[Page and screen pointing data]
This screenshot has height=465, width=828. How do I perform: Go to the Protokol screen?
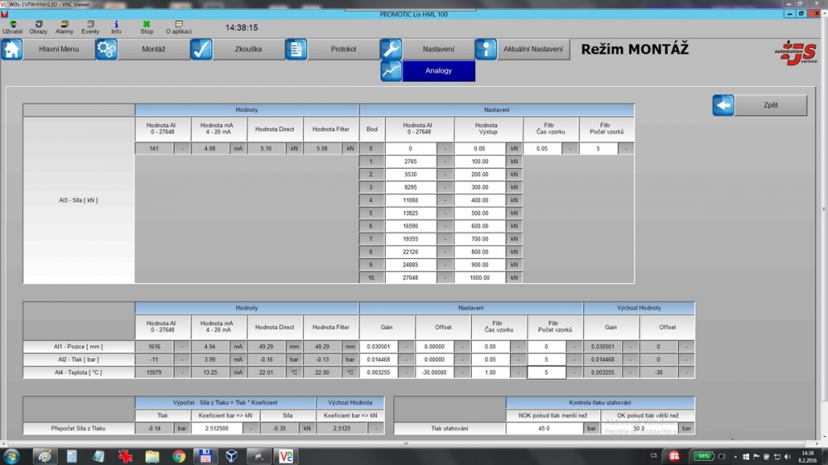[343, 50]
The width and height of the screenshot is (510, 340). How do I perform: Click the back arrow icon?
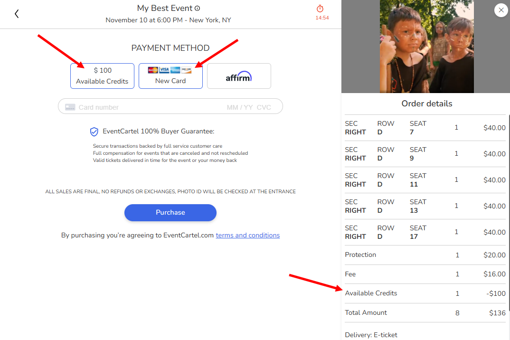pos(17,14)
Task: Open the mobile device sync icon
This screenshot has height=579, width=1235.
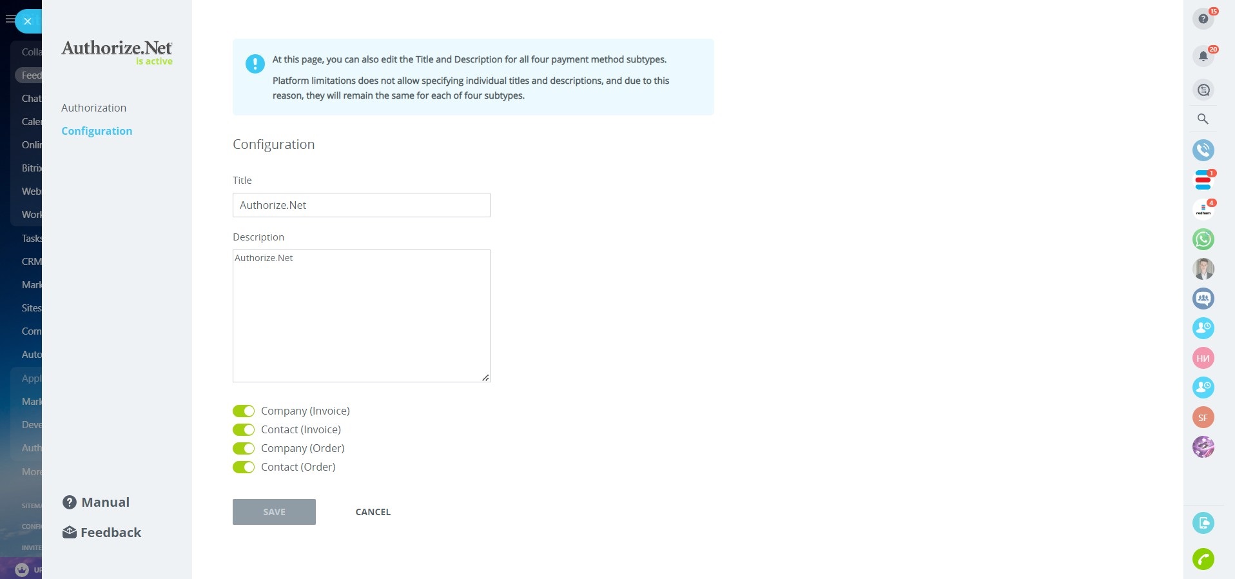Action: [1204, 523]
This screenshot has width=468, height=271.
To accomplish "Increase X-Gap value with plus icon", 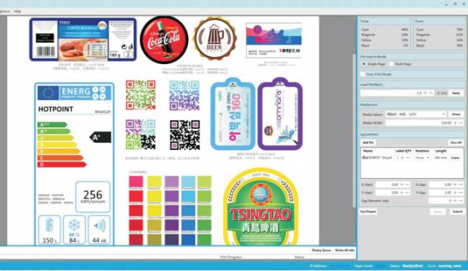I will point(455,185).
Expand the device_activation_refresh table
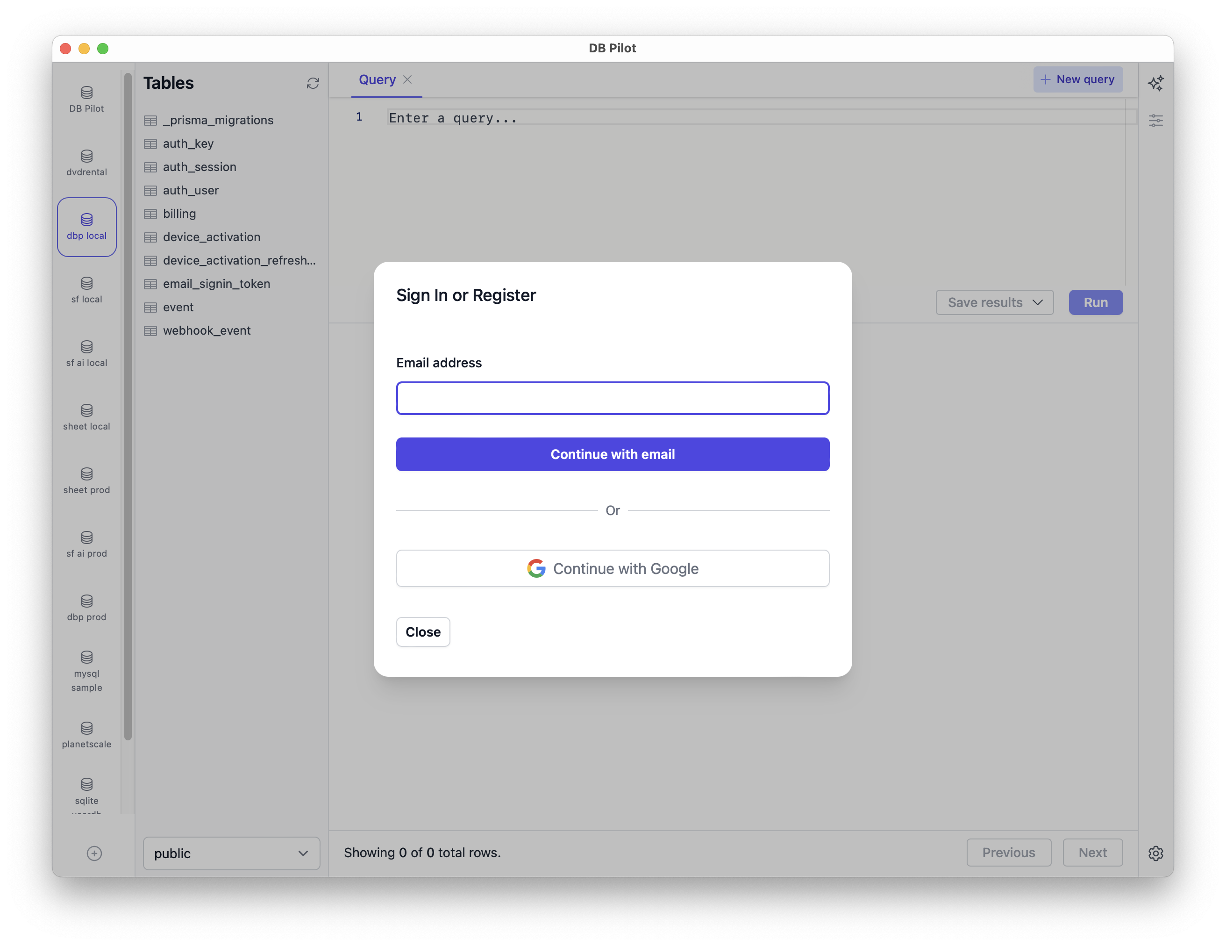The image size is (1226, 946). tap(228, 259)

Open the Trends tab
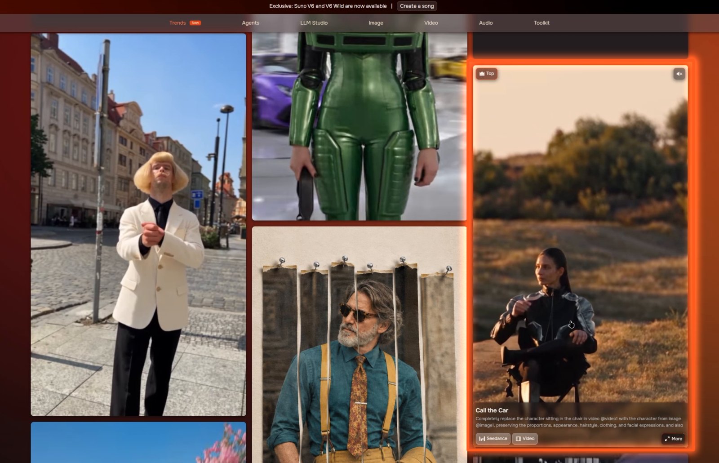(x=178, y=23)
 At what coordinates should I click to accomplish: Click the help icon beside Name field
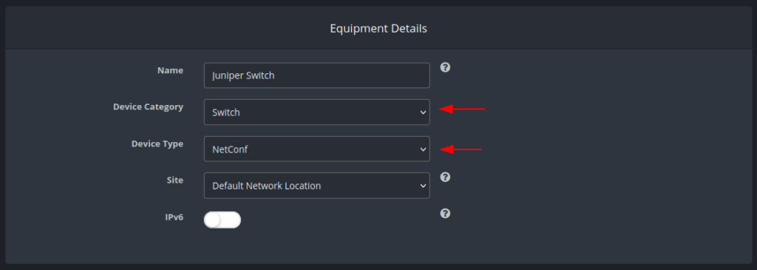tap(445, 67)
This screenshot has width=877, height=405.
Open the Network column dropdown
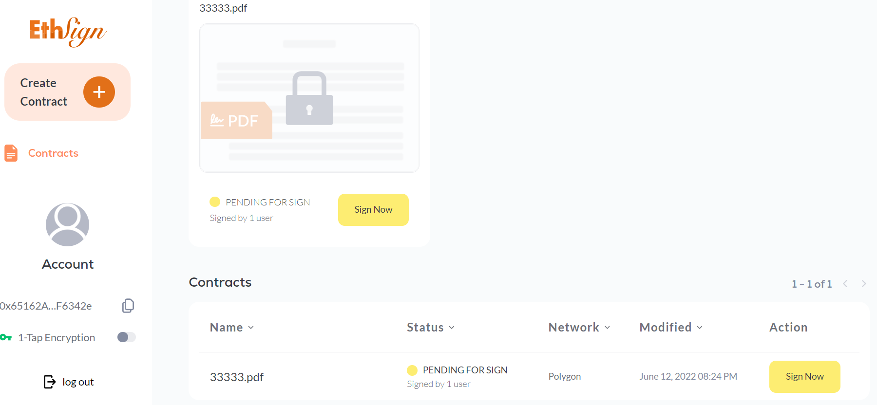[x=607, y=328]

---

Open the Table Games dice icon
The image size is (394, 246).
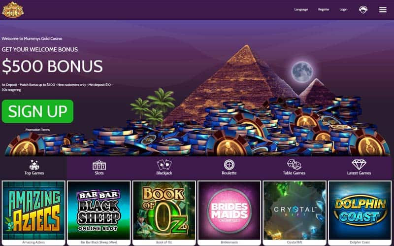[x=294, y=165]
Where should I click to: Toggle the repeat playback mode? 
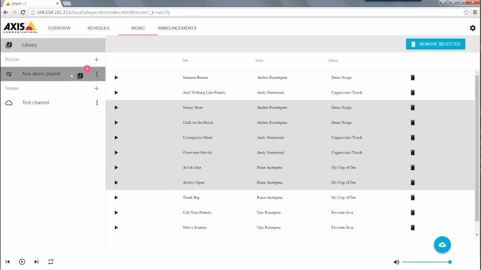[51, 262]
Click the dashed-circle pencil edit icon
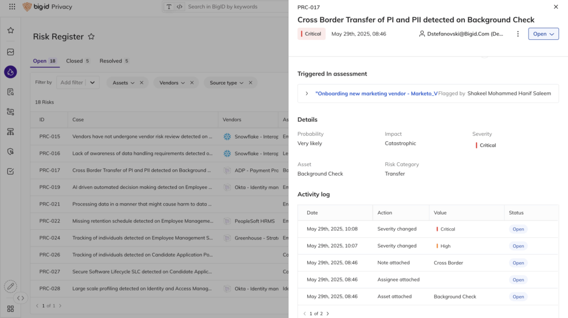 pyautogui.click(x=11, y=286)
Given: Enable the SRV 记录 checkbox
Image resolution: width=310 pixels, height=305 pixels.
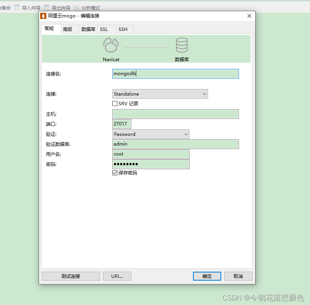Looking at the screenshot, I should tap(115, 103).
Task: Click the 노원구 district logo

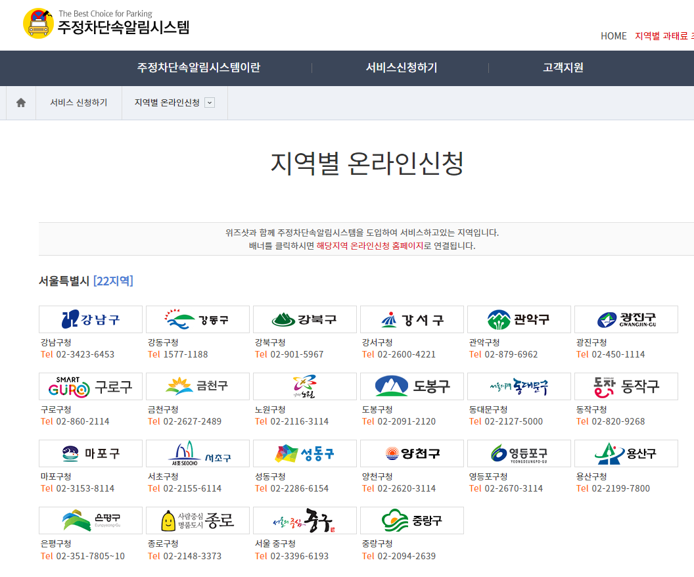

## WORK TO BE COMPLETED:
Write out everything from the line containing "This screenshot has height=465, width=828." down to the line containing "Action: [1204, 523]", requests included, multiplying only the coordinates in the answers by 1.55 and rounding each to a whole number, with halves rounded up. Omit the pictures from your answer.

## RESULT FOR THIS TASK:
This screenshot has height=465, width=828. How do I perform: Go to the Protokol screen?
[532, 78]
The width and height of the screenshot is (510, 340). How do I perform: Click the back arrow icon?
pos(26,22)
Task: Open the mobile device sync icon
This screenshot has height=579, width=1235.
Action: [1866, 811]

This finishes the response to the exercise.